The recent development of high-throughput microarray systems that can survey the mRNA abundance across the entire human genome has paved the way for studies exploring the association between the human transcriptome and human health and disease. We hypothesized that early changes in gene expression from peripheral blood leukocytes, after severe traumatic injury, might be used to predict outcomes in individual subjects. Our overarching hypotheses were that the early genomic response reflects activation of innate immunity and inflammation that determines the ultimate clinical outcome of the patient, and that variations in gene expression would be associated with different clinical trajectories. To test these hypotheses, genome-wide gene expression data derived from blood leukocyte samples from trauma patients in six United States medical centers were used to calculate a composite difference from reference (DFR) score for each patient. This score was developed to summarize the changes in gene expression across the entire genome by using a single number which represented the aggregate difference of each patient’s gene expression from a healthy genomic reference profile. In 158 trauma patients, we computed the DFR score and its association with selected clinical outcomes, including multiple organ failure, ICU and hospital length of stay, ventilator dependence, infectious complications, and mortality. The same associations with outcome were reexamined after controlling for degree of injury as measured by the clinical scores. The results suggest that assessment of gene expression across the entire genome provides prognostic information for patients with severe trauma as well as, and independently from, presently available clinical scoring systems.
The 158 patients used for this study were recruited between November 2003 and January 2005 at six participating trauma centers (17). All patients had suffered severe blunt trauma but did not have severe brain injury defined as Glasgow Coma Score less than nine with abnormal CT scan of the head. Patients were expected to survive beyond 24 h, ranged from 16 to 55 years in age, and were 64% male. Patients were analyzed in total and in two subgroups: the first 79 and subsequent 79 patients enrolled in the study.

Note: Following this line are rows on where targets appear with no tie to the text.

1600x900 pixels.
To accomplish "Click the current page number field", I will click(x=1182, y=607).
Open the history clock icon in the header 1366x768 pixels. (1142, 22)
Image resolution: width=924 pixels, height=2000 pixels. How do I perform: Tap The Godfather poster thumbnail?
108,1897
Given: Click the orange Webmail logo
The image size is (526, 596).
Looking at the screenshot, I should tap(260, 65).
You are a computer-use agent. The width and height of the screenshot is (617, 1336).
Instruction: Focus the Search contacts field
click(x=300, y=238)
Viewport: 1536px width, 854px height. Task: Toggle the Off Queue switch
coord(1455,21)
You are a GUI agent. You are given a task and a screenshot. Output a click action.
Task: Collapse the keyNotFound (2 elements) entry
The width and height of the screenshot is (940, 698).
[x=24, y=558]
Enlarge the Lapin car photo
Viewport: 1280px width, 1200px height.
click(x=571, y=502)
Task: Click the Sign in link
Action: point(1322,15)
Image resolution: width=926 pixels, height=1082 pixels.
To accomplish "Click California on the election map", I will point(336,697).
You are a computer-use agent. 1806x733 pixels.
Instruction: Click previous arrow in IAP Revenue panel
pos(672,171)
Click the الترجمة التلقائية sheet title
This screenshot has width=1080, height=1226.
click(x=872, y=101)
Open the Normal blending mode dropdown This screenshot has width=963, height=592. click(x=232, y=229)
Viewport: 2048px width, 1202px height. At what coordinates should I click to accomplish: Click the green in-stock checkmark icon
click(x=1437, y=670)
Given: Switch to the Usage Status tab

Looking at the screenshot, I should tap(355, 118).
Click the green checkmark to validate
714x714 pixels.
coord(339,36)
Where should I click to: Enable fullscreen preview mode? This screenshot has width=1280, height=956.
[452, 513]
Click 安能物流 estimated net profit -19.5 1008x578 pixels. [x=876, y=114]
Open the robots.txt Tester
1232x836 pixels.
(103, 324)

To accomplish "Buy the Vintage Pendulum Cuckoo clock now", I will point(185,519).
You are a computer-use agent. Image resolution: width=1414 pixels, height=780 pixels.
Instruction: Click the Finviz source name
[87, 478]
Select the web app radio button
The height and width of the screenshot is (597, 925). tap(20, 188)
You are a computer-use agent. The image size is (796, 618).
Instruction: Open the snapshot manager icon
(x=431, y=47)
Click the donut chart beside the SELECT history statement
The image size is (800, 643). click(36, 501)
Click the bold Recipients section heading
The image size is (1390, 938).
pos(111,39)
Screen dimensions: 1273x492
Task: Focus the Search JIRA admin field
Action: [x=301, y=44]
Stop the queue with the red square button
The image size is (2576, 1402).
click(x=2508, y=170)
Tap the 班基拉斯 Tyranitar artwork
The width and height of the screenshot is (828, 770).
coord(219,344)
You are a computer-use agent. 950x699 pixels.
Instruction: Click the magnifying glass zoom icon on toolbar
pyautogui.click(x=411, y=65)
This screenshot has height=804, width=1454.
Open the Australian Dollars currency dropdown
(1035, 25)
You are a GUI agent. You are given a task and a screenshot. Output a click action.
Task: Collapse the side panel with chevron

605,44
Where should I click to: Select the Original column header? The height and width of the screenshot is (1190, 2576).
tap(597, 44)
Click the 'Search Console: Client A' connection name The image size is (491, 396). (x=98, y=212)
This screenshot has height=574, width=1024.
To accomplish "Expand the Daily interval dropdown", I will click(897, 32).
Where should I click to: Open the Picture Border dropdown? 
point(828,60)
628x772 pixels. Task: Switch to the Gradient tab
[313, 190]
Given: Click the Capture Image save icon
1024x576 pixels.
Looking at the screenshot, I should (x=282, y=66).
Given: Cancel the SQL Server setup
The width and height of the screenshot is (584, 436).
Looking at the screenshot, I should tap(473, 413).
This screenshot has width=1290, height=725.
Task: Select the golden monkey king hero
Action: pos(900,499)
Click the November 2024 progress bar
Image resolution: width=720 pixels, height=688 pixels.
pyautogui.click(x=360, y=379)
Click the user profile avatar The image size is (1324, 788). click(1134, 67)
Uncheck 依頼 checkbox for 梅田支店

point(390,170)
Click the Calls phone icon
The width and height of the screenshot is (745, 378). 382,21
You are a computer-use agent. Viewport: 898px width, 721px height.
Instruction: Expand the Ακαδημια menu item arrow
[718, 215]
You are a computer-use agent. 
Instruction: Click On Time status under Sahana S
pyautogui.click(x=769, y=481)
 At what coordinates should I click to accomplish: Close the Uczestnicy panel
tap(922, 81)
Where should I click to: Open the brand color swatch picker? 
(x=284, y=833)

The 26 control subjects were recruited at Harborview Medical Center and the University of Texas Medical Branch-Galveston. Inclusion criteria consisted only of being in apparent good health. The controls ranged from 18 to 41 years old and 53% were male. Controls included four young adults ages 18 to 20 who had suffered serious burn injuries 3 to 6 years previously; results were similar when they were excluded from the analysis.
The Institutional Review Board of each participating center approved the study, and written informed consent was obtained from all patients or their legal next of kin and from all volunteer control subjects.
For each traumatized patient, peripheral blood samples were taken within 12 h of injury. Total blood leukocytes from patients and controls were processed according to protocols published previously (18,19). Very briefly, EDTA-anticoagulated whole blood was collected and processed at room temperature within 1 h of sample collection, Blood was centrifuged at 400g for 8 min and the resulting plasma removed. The residual red and white blood cell fraction was subsequently diluted twenty-five-fold with a lysis buffer (EL Buffer, Qiagen, Valencia, California, USA) and placed on ice for 15 min. Thereafter, the sample was centrifuged at 400g at 4° C for 8 min and the supernatant removed. The leukocyte pellet was washed a second time with 15 mL of room temperature EL Buffer. The sample was centrifuged a second time, and the supernatant removed. The cell pellet was dried and lysed with RLT buffer (Qiagen), and total cRNA extracted according to the manufacturer’s instructions (Qiagen RNeasy Midi Kit Cat 75142). The resulting cRNA was hybridized onto Affymetrix GeneChips to generate the gene expression data used in this study.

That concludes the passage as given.